Genome assembly quality: Assessment and improvement using the neutral indel model

  1. Gerton Lunter1,3,4
  1. 1 Medical Research Council Functional Genomics Unit, Department of Physiology, Anatomy and Genetics, University of Oxford, Oxford OX1 3QX, United Kingdom;
  2. 2 The Genome Center at Washington University, Washington University School of Medicine, St. Louis, Missouri 63110, USA;
  3. 3 The Wellcome Trust Centre for Human Genetics, Oxford OX3 7BN, United Kingdom

    Abstract

    We describe a statistical and comparative-genomic approach for quantifying error rates of genome sequence assemblies. The method exploits not substitutions but the pattern of insertions and deletions (indels) in genome-scale alignments for closely related species. Using two- or three-way alignments, the approach estimates the amount of aligned sequence containing clusters of nucleotides that were wrongly inserted or deleted during sequencing or assembly. Thus, the method is well-suited to assessing fine-scale sequence quality within single assemblies, between different assemblies of a single set of reads, and between genome assemblies for different species.

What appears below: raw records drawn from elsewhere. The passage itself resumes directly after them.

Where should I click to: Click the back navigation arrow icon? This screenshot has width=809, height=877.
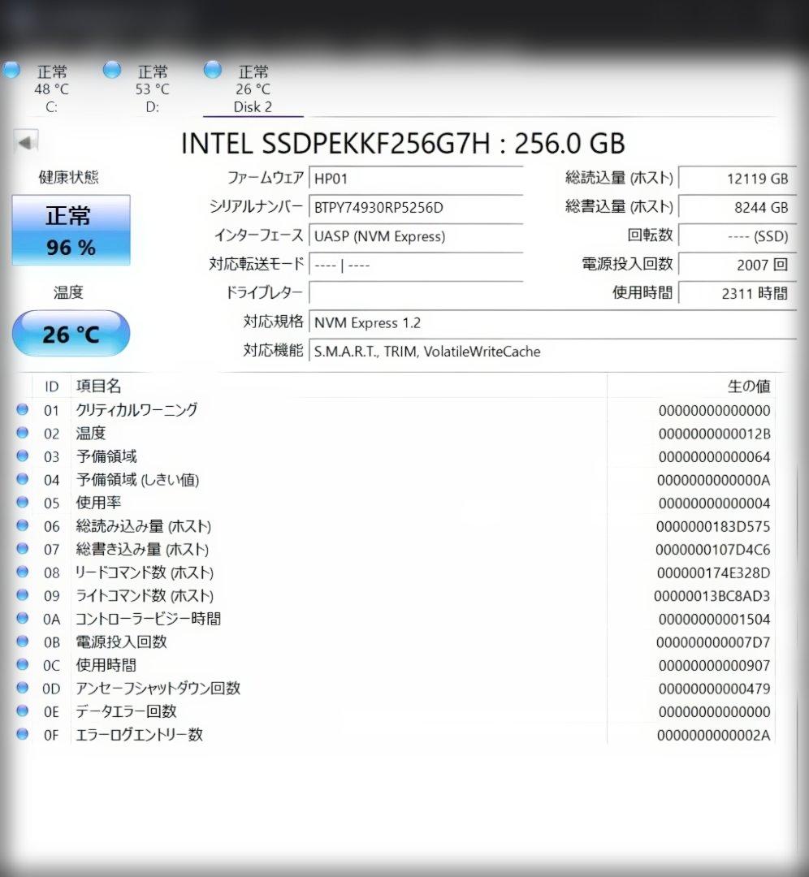coord(27,141)
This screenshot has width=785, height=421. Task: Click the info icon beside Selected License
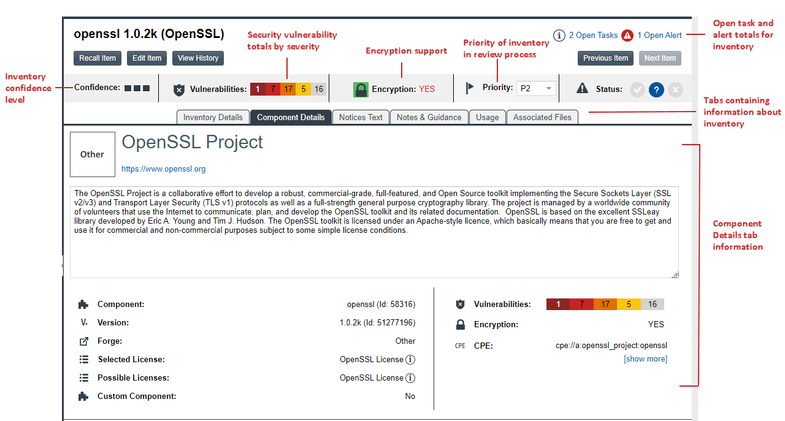pos(411,360)
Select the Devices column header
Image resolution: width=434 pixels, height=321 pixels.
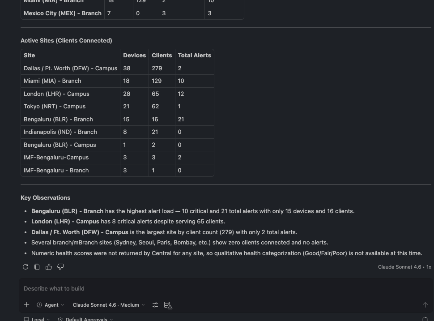click(x=134, y=55)
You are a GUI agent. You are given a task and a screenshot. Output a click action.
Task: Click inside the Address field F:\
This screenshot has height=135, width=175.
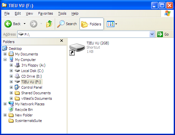tap(86, 34)
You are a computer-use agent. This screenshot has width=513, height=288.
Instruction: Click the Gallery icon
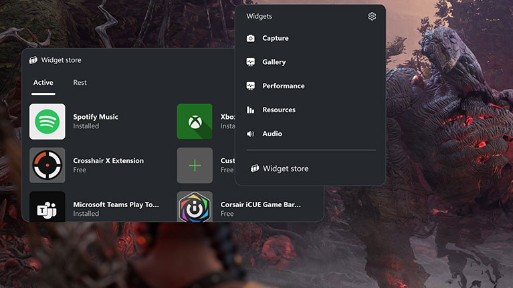[x=251, y=62]
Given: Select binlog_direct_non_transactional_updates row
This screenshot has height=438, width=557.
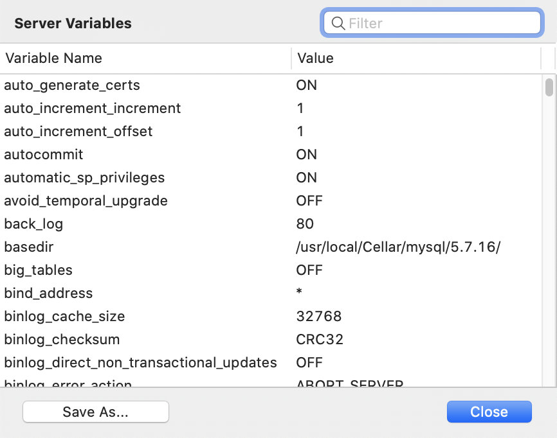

When applying this approach to four primate genome assemblies, we found that average gap error rates per base varied considerably, by up to sixfold. As expected, bacterial artificial chromosome (BAC) sequences contained lower, but still substantial, predicted numbers of errors, arguing for caution in regarding BACs as the epitome of genome fidelity. We then mapped short reads, at approximately 10-fold statistical coverage, from a Bornean orangutan onto the Sumatran orangutan genome assembly originally constructed from capillary reads. This resulted in a reduced gap error rate and a separation of error-prone from high-fidelity sequence. Over 5000 predicted indel errors in protein-coding sequence were corrected in a hybrid assembly. Our approach contributes a new fine-scale quality metric for assemblies that should facilitate development of improved genome sequencing and assembly strategies.